Обратиться к Вийону требуется для того, чтобы несколько сместить ракурс взгляда на Иеронима Босха и его «Страшные суды». До той поры, пока мы глядим на произведения Иеронима Босха теми же глазами и в той же перспективе, как мы привыкли смотреть на его предшественников, бургундских мастеров XV в., мы невольно оказываемся заложниками эстетики, которую Босх сознательно сломал. Босх, разумеется, повторял и заимствовал иконографические приемы у своих учителей, у того же Мемлинга или у его наставника Рогира. Рассуждая в терминах постмодернизма (Босх пришел бы в ужас от бывшей модной в XX в. фразеологии), картины его полны цитат из великих предшественников и неожиданных сопоставлений этих цитат. Но заимствования и цитаты сплавлены у Босха в единый замысел, отнюдь не пародийный, перед нами не реплика на реплику. Это цельный и страстный замысел – и то, что автор подчас приводит цитату из другого автора, есть осознанный поступок человека, показательно ломающего канон. И вот, чтобы оценить радикальность поступка художника в отношении иконографии, требуется взглянуть на поэта, сломавшего канон куртуазной лирики и рыцарского романа – не с тем, чтобы уйти от жанра в сторону, но с тем, чтобы создать свой рыцарский роман и свой вариант любовной лирики.

Была бы охота, протянуть нити связей от Вийона к Босху не составит труда. Личный враг Франсуа Вийона, епископ Тибо д’Оссиньи, упрятавший поэта в тюрьму, был приближенным герцога Беррийского, того самого, кто заказывал свои часословы у братьев Лимбург, у коих учился Босх. Вийон использовал каноны куртуазной поэзии (ср. Босх следовал конвенции религиозной живописи) – приезжал ко двору Шарля Орлеанского для участия в поэтическом состязании наравне с придворными поэтами. Франсуа Вийон младше Босха двадцатью годами и умер молодым, но оба мастера застали те же круги интеллектуалов и те же дворы, те же ритуалы и события, отмеченные в хрониках. Можно позавидовать студенту, который изберет темой исследования сопоставление парадоксов Вийона и фантазий Босха – будет выискивать на картинах мастера из Хертогенбоса иллюстрацию метафоры «от жажды умираю над ручьем» или слепца, которому вручили телескоп. Легко найти четверостишья Вийона, в которых мироощущение поэта совпадает с босховскими пророчествами: например, Вийон, как и Босх, полагал, что Ада не избегнет никто —

Да, всем придется умереть

И адские познать мученья,

Телам – истлеть, Душе – гореть,

Всем – без различья положенья.

Разумеется, эти строки можно использовать для описания правой створки триптихов Босха.
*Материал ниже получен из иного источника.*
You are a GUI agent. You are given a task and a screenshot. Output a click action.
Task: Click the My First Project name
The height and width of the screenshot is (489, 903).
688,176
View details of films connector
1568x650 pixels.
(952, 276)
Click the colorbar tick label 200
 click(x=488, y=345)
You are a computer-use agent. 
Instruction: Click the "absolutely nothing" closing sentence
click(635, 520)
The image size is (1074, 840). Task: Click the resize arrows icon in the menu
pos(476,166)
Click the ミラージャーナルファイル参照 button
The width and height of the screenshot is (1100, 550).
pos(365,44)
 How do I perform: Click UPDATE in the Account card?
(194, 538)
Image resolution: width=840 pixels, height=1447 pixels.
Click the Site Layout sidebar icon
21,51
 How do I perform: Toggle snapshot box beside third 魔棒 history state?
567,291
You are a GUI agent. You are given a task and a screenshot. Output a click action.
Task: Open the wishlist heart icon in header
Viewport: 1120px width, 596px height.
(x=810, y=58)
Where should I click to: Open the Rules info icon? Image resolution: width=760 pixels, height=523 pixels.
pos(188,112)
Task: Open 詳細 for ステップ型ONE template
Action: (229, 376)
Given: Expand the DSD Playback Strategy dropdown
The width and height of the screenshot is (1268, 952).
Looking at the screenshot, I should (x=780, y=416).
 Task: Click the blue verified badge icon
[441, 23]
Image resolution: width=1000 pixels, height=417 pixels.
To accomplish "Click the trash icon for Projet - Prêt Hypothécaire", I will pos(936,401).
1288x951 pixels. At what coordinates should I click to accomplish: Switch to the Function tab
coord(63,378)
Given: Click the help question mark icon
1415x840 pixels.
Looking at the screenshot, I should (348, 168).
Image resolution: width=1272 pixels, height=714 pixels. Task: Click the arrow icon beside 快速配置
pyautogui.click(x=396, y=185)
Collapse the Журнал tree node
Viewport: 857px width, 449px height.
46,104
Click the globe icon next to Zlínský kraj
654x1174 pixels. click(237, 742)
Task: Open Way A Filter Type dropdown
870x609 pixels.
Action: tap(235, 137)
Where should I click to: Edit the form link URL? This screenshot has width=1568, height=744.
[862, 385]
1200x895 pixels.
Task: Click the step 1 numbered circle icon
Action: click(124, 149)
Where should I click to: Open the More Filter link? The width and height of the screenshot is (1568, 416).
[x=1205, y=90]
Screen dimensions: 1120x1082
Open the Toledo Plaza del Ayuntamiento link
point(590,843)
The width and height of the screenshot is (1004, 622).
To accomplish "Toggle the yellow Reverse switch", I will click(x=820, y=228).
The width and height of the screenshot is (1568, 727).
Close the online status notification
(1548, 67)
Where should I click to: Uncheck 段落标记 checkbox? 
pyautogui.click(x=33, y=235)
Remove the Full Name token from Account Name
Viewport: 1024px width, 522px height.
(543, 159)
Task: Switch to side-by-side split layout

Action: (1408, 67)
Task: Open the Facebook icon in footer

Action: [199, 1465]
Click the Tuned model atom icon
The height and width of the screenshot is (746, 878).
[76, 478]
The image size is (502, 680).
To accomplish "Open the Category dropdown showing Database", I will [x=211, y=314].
Рассуждая о закате рыцарской эпохи, как не вспомнить строчки:

Где Ланселот? Куда ни глянь,

Тот умер, этот погребен,

Но где наш славный Шарлемань?

Где Дюгеклен, лихой барон,

Где принц, чья над Овернью длань,

Где храбрый герцог д’Алансон?

И так далее. Рыцарство отнюдь не тождественно аристократии, которая присвоила себе права и ритуалы рыцарства, подобно тому, как члены партии большевиков присвоили себе лозунги коммунаров.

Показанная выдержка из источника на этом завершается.